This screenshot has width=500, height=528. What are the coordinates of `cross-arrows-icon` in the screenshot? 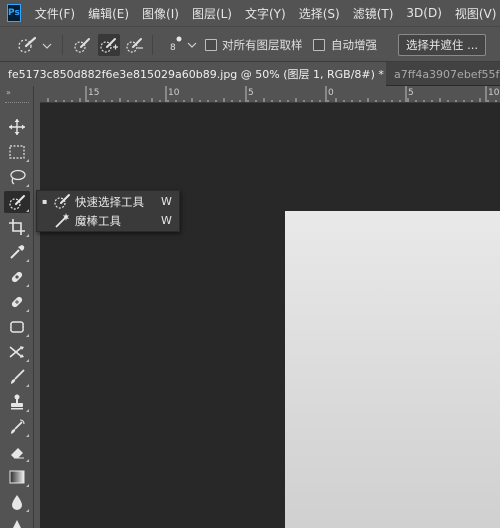 It's located at (16, 352).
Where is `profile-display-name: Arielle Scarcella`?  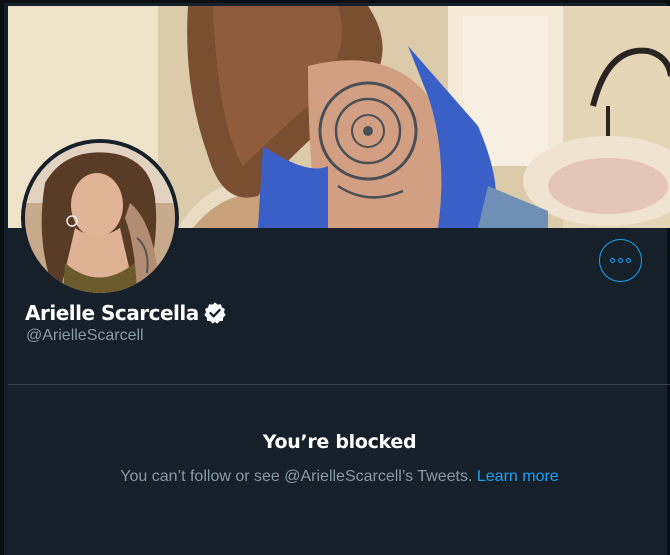
profile-display-name: Arielle Scarcella is located at coordinates (112, 313).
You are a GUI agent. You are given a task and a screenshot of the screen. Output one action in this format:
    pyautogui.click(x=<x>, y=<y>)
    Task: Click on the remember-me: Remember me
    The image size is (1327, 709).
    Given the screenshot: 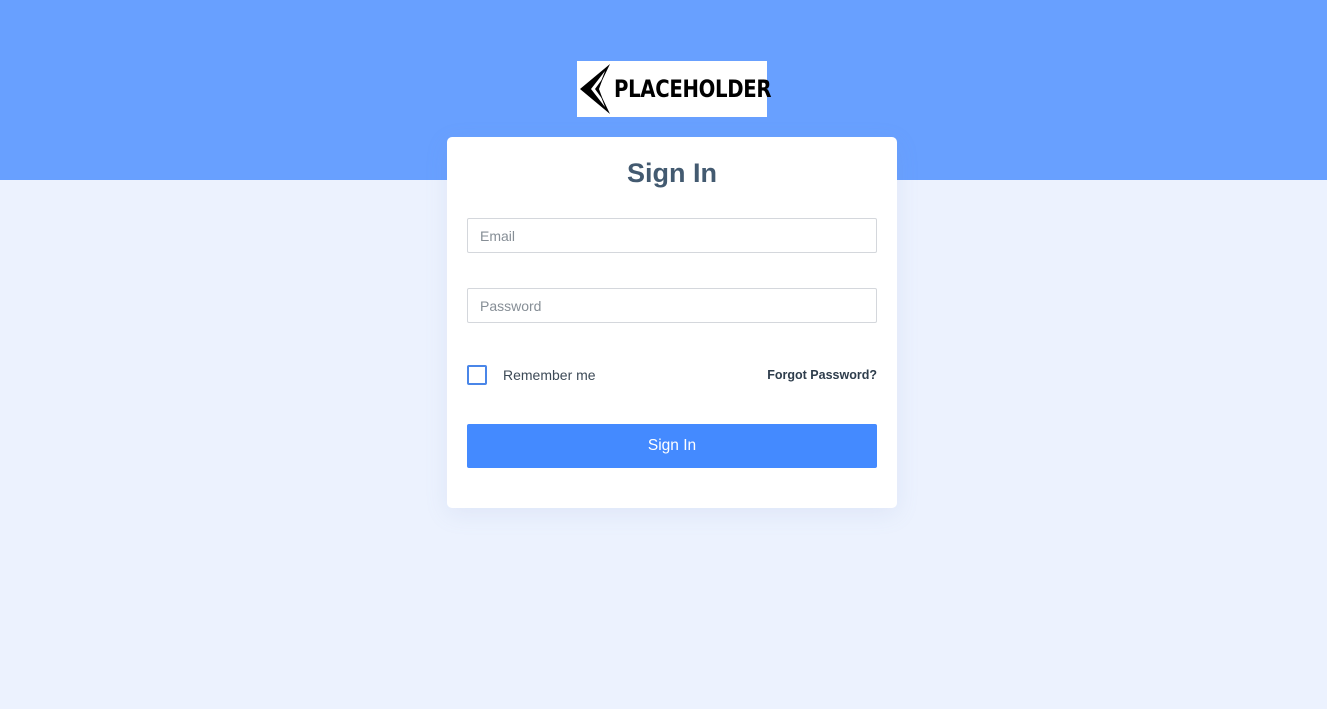 What is the action you would take?
    pyautogui.click(x=532, y=375)
    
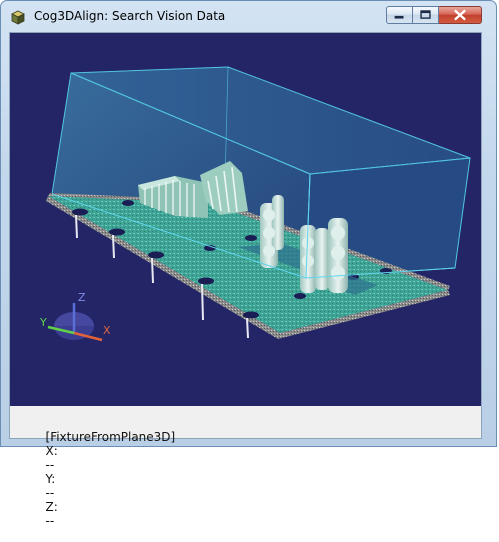 The height and width of the screenshot is (542, 499). What do you see at coordinates (18, 18) in the screenshot?
I see `cube-app-icon` at bounding box center [18, 18].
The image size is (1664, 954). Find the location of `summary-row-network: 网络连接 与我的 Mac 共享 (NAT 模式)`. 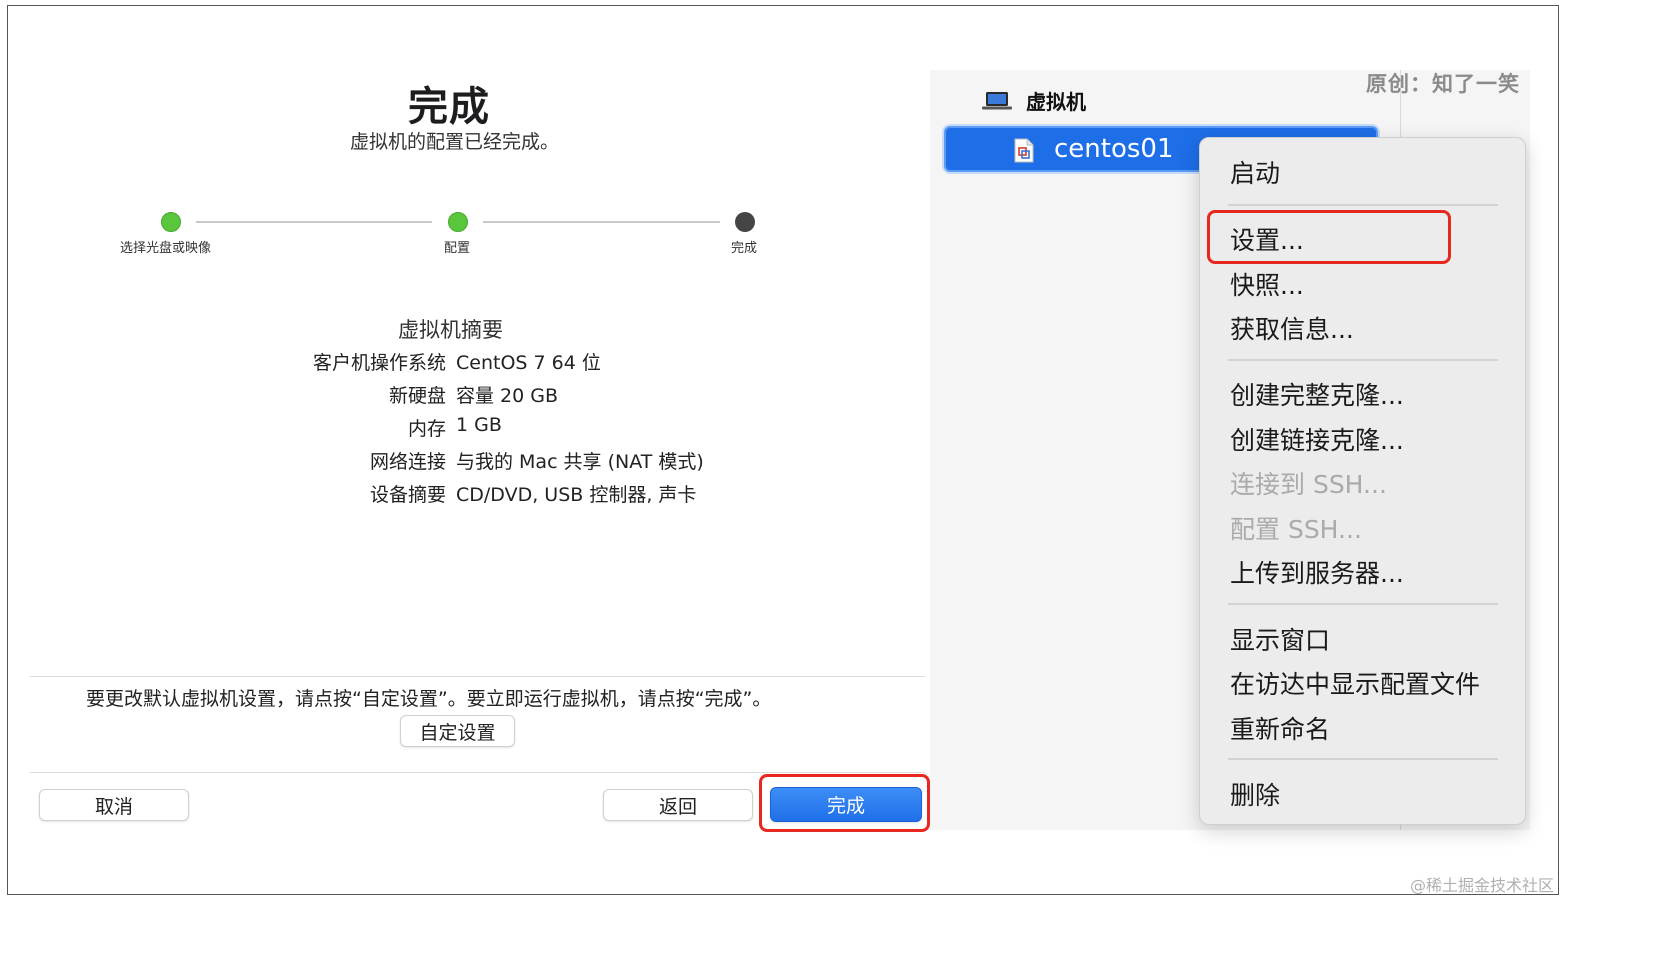

summary-row-network: 网络连接 与我的 Mac 共享 (NAT 模式) is located at coordinates (460, 462).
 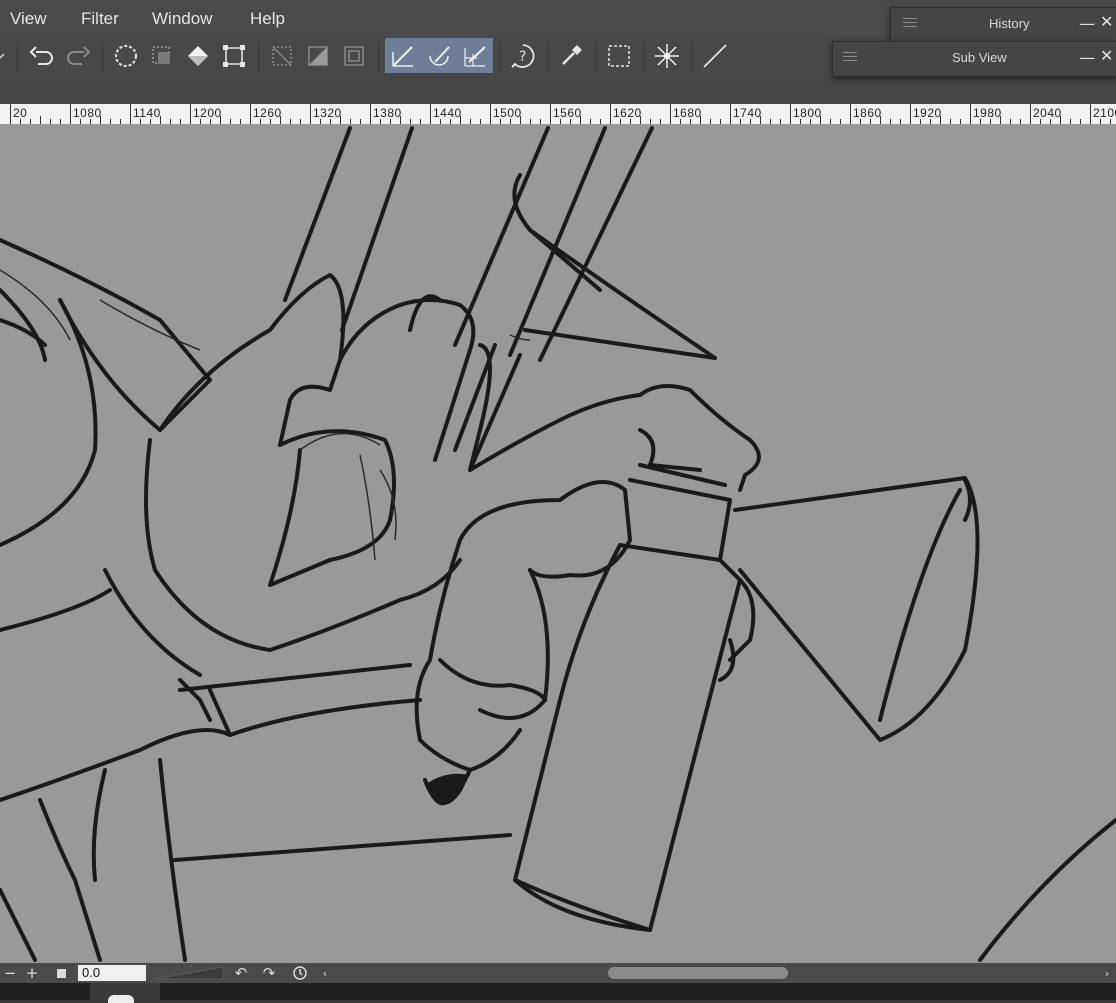 What do you see at coordinates (1010, 24) in the screenshot?
I see `history-panel-title: History` at bounding box center [1010, 24].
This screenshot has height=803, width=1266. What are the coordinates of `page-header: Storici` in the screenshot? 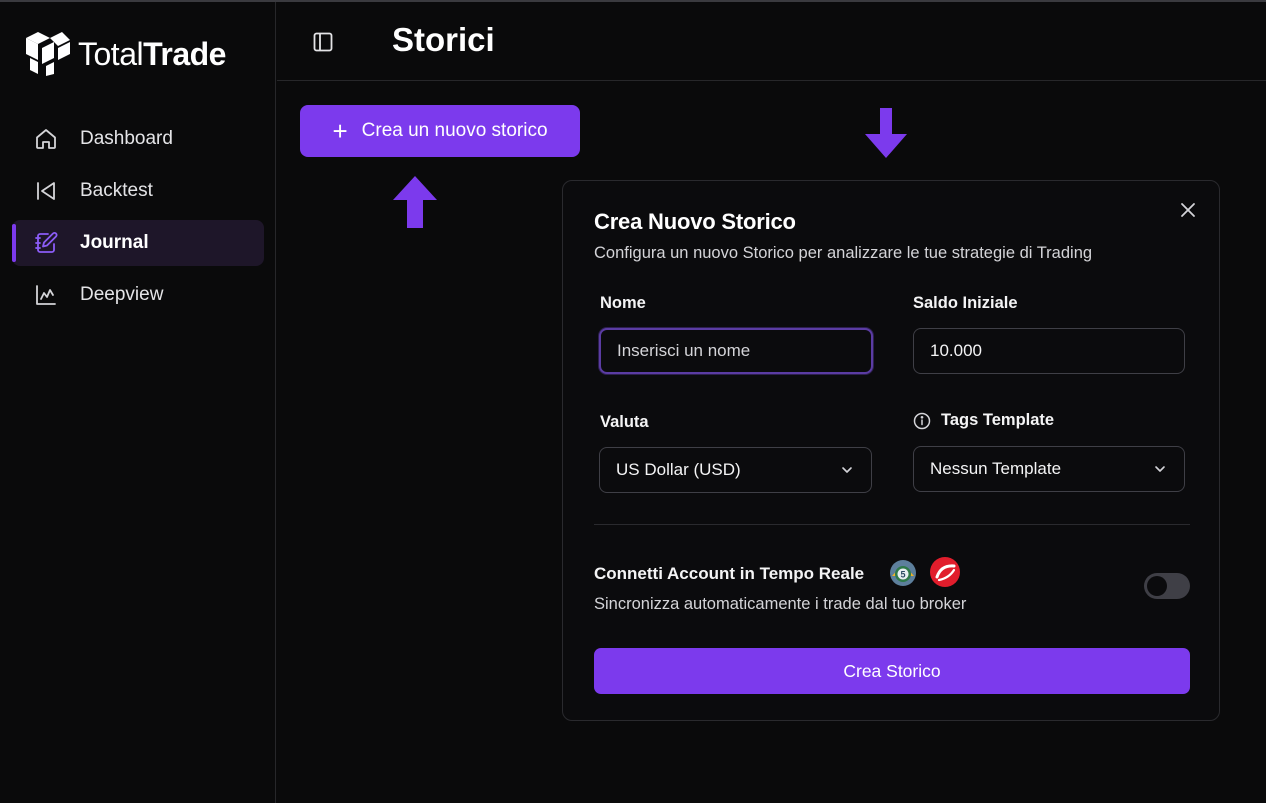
========================================================================
Extract the entries from the line containing "What do you see at coordinates (1010, 24)" through the end of the entries, repeating each line exactly and leaving out the pictures.

Reply
  What do you see at coordinates (1010, 24) in the screenshot?
I see `history-panel-title: History` at bounding box center [1010, 24].
This screenshot has height=803, width=1266. What are the coordinates of `page-header: Storici` in the screenshot? 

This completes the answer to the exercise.